Si le prix sur le marché des permis d'émissions est de 15 $ par tonne de CO2, l'Alberta bénéficiera d'un transfert de 481 millions de dollars et la Saskatchewan, de 112 millions qui proviendront de l'Ontario (415 millions) et du Québec (179 millions). Si le prix d'une tonne de CO2 était de 25 $, soit le niveau actuel sur le marché européen du carbone, le bénéfice retiré par l'Alberta serait encore plus considérable, soit 801 millions. Celui de la Saskatchewan s'élèverait à 187 millions.

Nous avons également alloué par province les sommes prévues des autres programmes du plan fédéral. Le Fonds pour le climat s'élève à quatre ou cinq milliards de dollars et est destiné à acheter, au coût le plus bas, des crédits attestant la réduction d'émissions. Une partie de ce montant a déjà été pris en compte puisqu'il va servir à l'achat de crédits pour compenser les émissions des grands émetteurs.
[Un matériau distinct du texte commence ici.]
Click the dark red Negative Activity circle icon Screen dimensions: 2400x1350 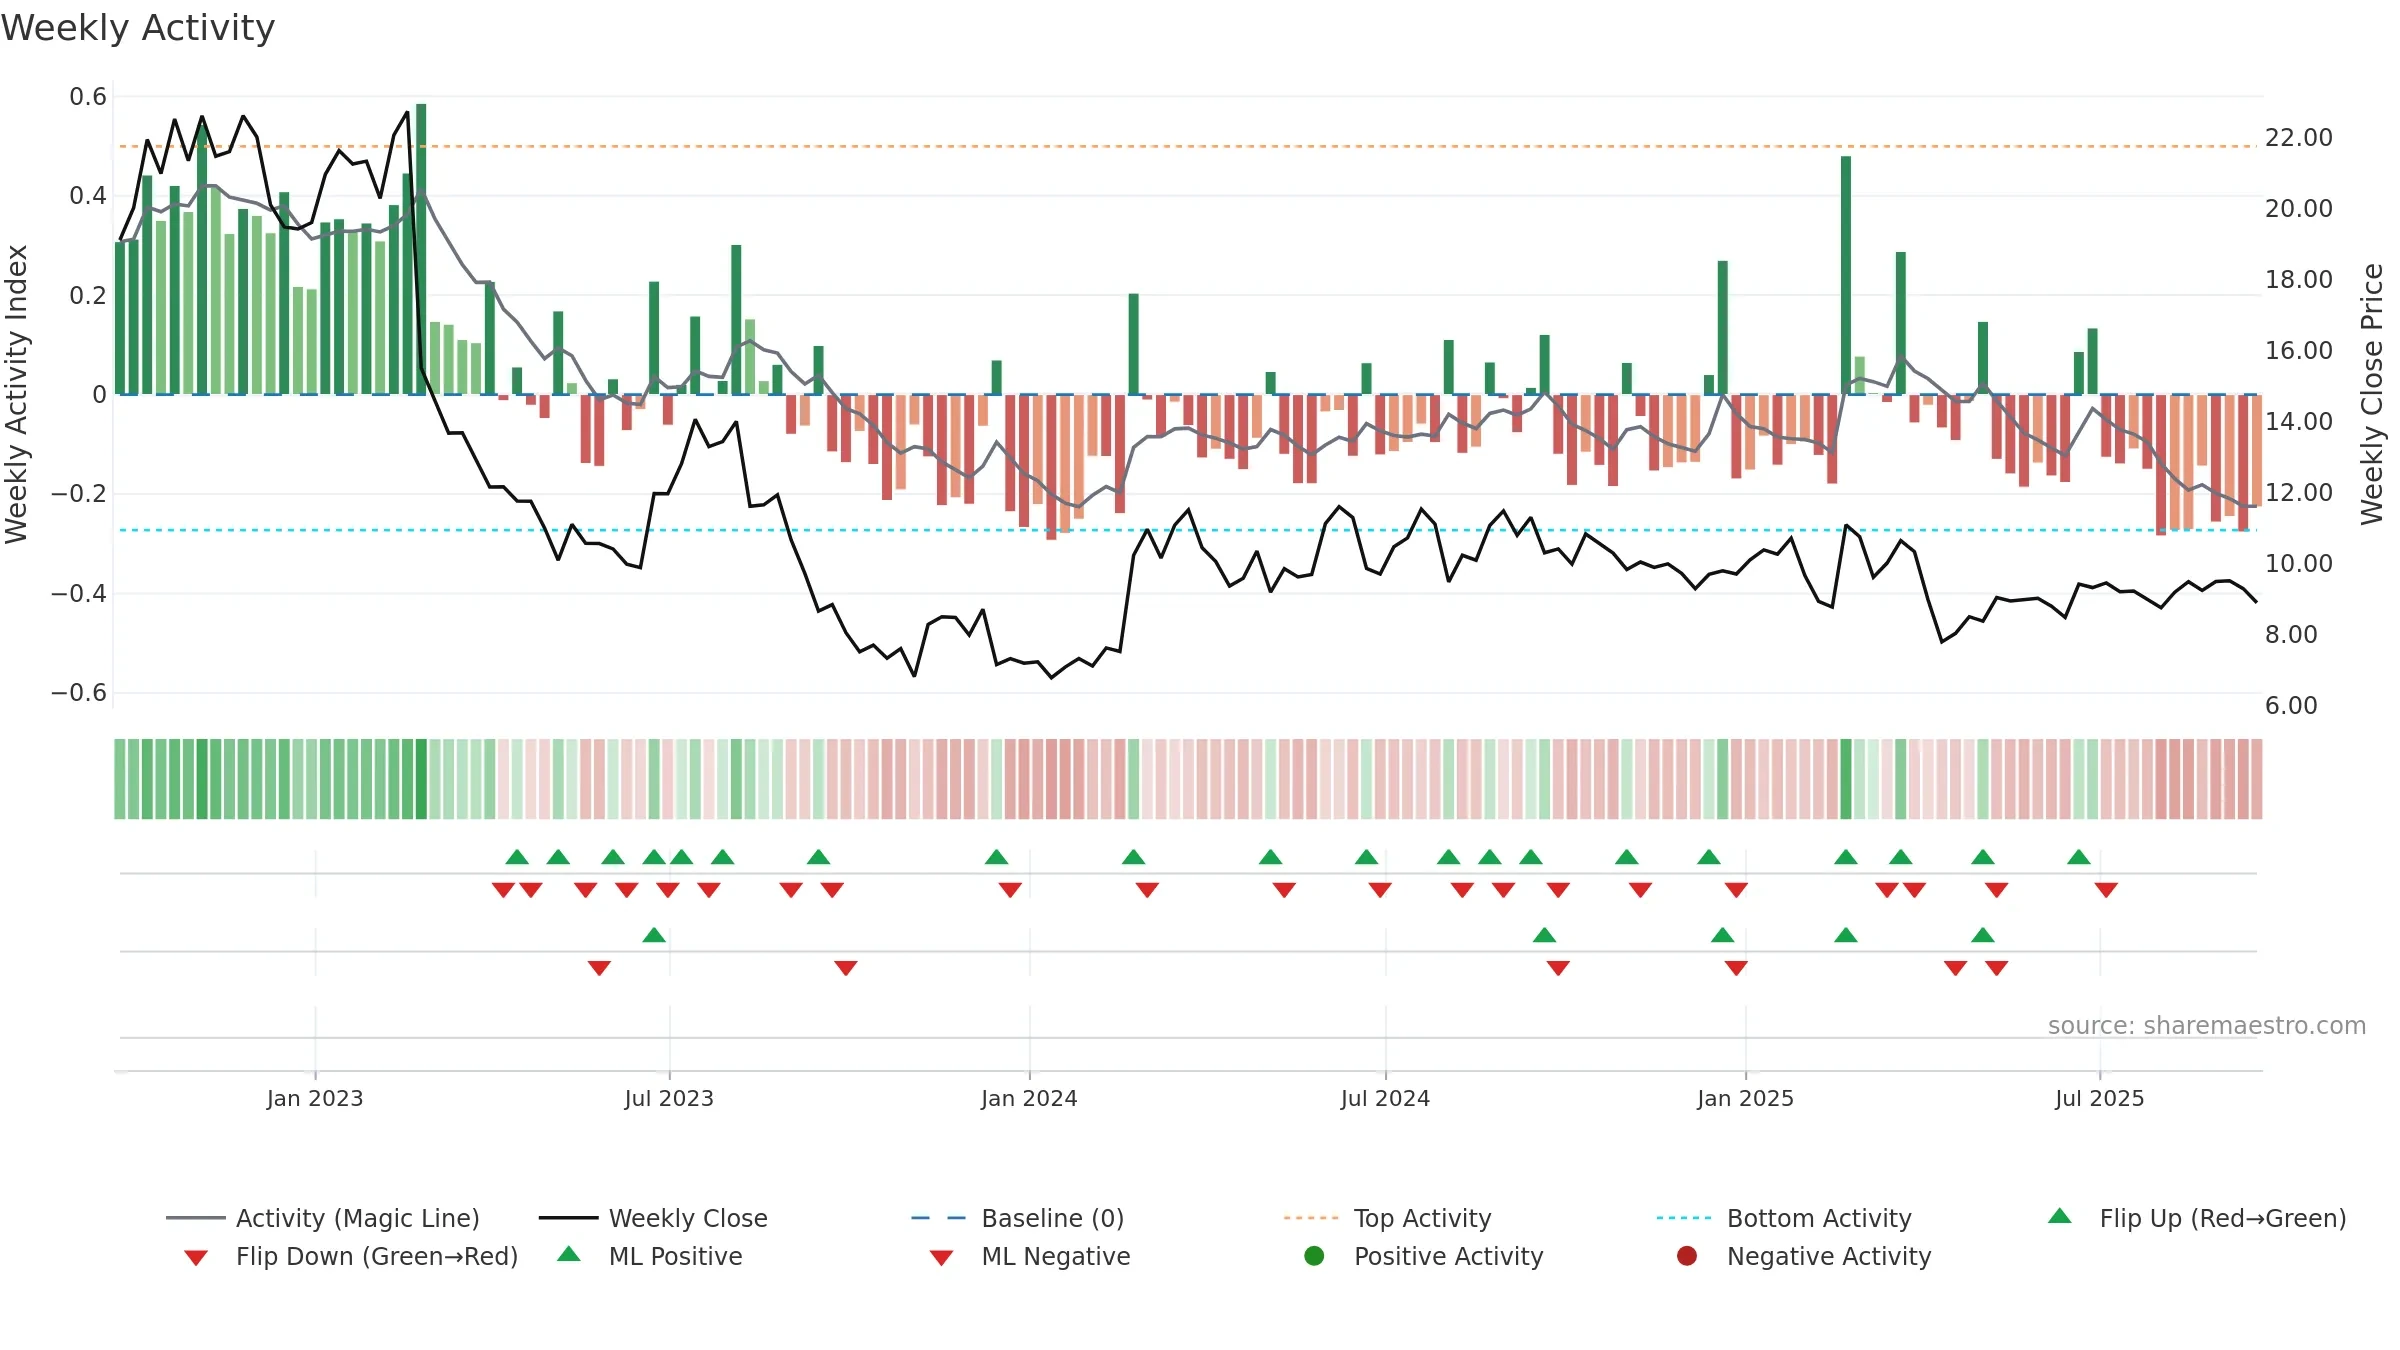point(1687,1256)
Nous avons réparti le solde en fonction du potentiel dont dispose chaque province de réduire ses émissions à un coût inférieur ou égal à 15 $. Une répartition par tête a été utilisée pour tous les autres programmes du Plan vert (Défi une tonne, Fonds du partenariat, etc.). Les résultats pour le transfert net apparaissent dans la deuxième colonne du tableau 2. Encore une fois, l'Alberta et la Saskatchewan sortent grandes gagnantes parce que ces provinces ont les industries où il est le plus facile d'effectuer des réductions de GES. Par exemple, ces provinces peuvent, à bon coût, produire leur électricité par des sources moins polluantes que le charbon. Elles pourront donc vendre, à profit, des crédits d'émissions au gouvernement fédéral! Encore une fois, le Québec et l'Ontario supporteront les coûts de ces transferts.

Au total, l'Alberta pourrait retirer 1425 millions et la Saskatchewan 421 millions, soit un transfert par habitant de 445 $ et 423 $ respectivement. L'Ontario et le Québec feront les frais avec des contributions de 1441 millions et 453 millions, ou encore de 116 $ et 60 $ par habitant.
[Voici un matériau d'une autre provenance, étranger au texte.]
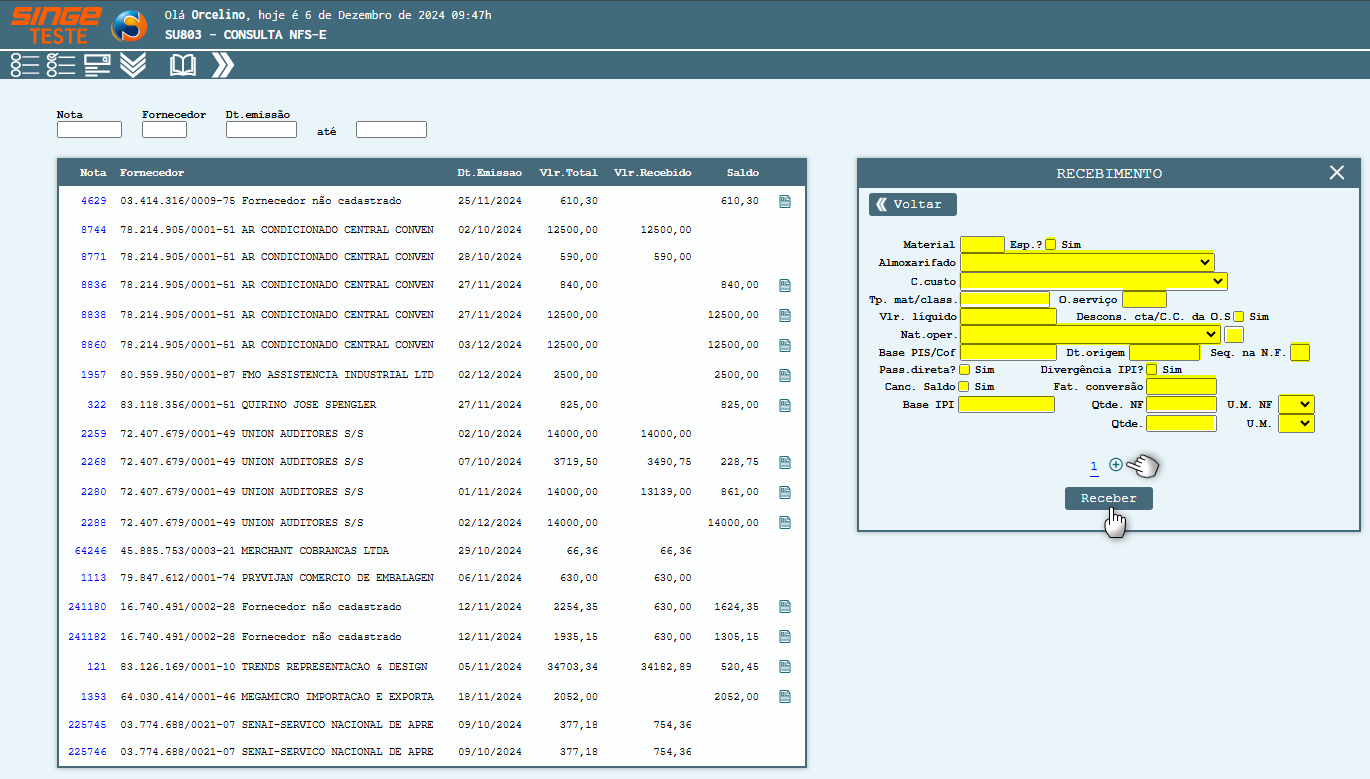Open the manual book icon
Screen dimensions: 1370x779
pyautogui.click(x=183, y=66)
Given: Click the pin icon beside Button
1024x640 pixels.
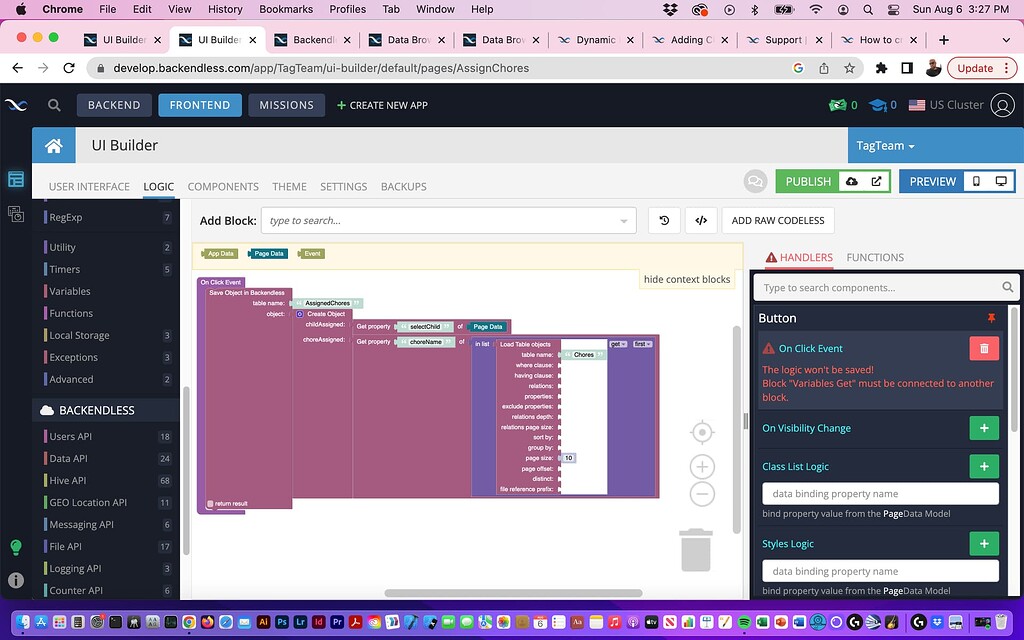Looking at the screenshot, I should click(x=991, y=318).
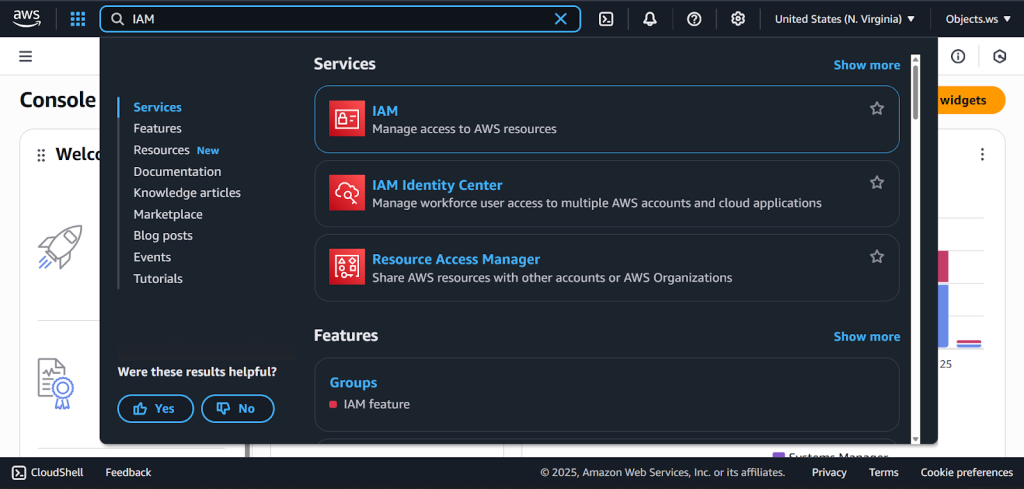Expand the Objects.ws account dropdown

[977, 19]
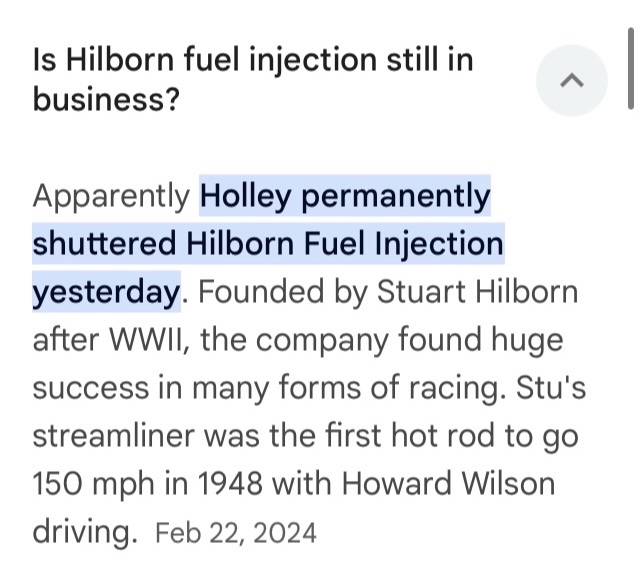Image resolution: width=640 pixels, height=582 pixels.
Task: Click the year '1948' in the paragraph
Action: 230,484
Le gouvernement canadien a mis en place un système de réduction des émissions de gaz à effet de serre qui protège la position concurrentielle des grands émetteurs, donc qui les affecte peu. Par contre, le coût est refilé à l'ensemble des contribuables, et particulièrement à l'Ontario. De plus, il s'ensuit un transfert d'une province à faible revenu comme le Québec vers l'Alberta, la province la plus riche du Canada.

1. Plan du Canada sur les changements climatiques de 2002, page 12.